The Greenfield Effect

reuben j. strayer

5.22.00

The Greenfield Effect is named for Lucas Greenfield, an old friend of mine. Lucas is full grown at about five foot two, and this has shaped his personality in dramatically bad ways. The first thing you think when you meet Lucas is, "Gosh, this guy is sure short."

There is no way that growing up and having that impression on everyone you meet will not basically affect how you perceive yourself and the world. Some short guys deal with it by pursuing athletics, I guess because that is virile enough to mitigate their feminine stature. In fact, the athletic endeavor most often pursued by short men is weightlifting, so that you don't need to be competing with him to know how virile he is when he bursts out of his too-small shirts. These men drive big trucks and drink lots of beer. Another way to handle shortmanness is to prove your validity by excelling at school (of course when I say "prove your validity" I mean prove your validity to yourself), hence all the short geniuses. A third way is to exert all your energy chasing women and thereby substantiate your self worth in the way of most taller men.

Lucas utilized none of these strategies and, as far as I can tell, did not come up with one of his own. As a result, he thinks very little of himself and has an unusually desperate thirst for the positive evaluation of others to fill his dry well of self-esteem. So thirsty is Lucas that no matter how impressive he may be he can never drink his fill of adulation, so what Lucas does and says is only and exactly what he thinks will garner your approval. He reliably lies, misleads, and acts to portray himself as more impressive than he is, obliterating whatever personality might be underneath.

While the psychology of being short is interesting in its own right, I describe my version of it here because it accounts for Lucas's behavior, which is fiercely annoying. I was fiercely annoyed by Lucas but often found myself in his company, and after a while I noticed it: It didn't matter what Lucas said or did, I was annoyed by it. I was annoyed by it not because what he said or did was inherently annoying, but because it was Lucas saying and doing.

What happened was that at some point I made an unconscious decision about Lucas, and that was that he is annoying. Not that he sometimes acts in an annoying way or that he is being annoying today but that he IS ANNOYING, period. I to a large degree closed my mind to revising my opinion of Lucas and thereby stopped hearing or seeing him. And that is the Greenfield Effect, it is closing the book on somebody so that your judgment is beyond amendment.

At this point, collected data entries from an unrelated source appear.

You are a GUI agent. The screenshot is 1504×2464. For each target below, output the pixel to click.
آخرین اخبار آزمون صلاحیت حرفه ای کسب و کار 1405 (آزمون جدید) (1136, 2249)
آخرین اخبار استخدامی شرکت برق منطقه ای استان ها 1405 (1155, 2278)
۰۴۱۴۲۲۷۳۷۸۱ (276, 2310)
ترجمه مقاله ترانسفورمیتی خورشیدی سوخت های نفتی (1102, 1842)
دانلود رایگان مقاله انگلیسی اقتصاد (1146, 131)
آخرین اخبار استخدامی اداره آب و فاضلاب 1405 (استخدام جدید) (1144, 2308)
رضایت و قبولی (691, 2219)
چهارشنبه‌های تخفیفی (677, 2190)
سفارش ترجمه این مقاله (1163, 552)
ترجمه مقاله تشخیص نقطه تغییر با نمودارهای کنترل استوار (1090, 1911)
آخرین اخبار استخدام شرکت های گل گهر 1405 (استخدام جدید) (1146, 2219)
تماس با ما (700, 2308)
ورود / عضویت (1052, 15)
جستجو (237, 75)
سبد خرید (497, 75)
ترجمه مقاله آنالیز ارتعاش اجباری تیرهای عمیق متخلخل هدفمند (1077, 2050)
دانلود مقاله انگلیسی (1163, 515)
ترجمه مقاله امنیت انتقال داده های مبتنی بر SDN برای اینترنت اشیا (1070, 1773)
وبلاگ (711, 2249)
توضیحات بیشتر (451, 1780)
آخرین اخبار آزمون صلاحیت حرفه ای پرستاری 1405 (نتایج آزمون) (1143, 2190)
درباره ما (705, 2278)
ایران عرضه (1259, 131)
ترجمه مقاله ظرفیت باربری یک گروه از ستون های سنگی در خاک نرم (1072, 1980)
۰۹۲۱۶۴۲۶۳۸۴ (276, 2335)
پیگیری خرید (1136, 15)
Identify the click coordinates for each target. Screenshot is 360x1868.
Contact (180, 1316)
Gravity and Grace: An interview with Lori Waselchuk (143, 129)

The Greenfield Effect is a common unconscious strategy in handling people, likely all of us have been on both ends of it. It is related to prejudice but it is not prejudice because the Greenfield Effector is not prejudging, rather she is not judging at all; she turns off judgment or really postjudges. As you acquaint yourself with a companion, prejudice wanes while the Greenfield Effect waxes. The result of both, however, is that insofar as you prejudge or postjudge, your companion's personality is less available to you.